▶ Task requirements
Your task is to copy all of the data exactly.

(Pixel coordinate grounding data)
● ● ● ●
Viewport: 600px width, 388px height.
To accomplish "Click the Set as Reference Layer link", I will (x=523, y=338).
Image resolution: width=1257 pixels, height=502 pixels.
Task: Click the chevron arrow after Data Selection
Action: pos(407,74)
● ● ● ●
▶ Exercise solution
Viewport: 600px width, 388px height.
To accomplish "Click the Set as Reference Layer link", I will (x=523, y=338).
Image resolution: width=1257 pixels, height=502 pixels.
Task: Click the chevron arrow after Data Selection
Action: pos(407,74)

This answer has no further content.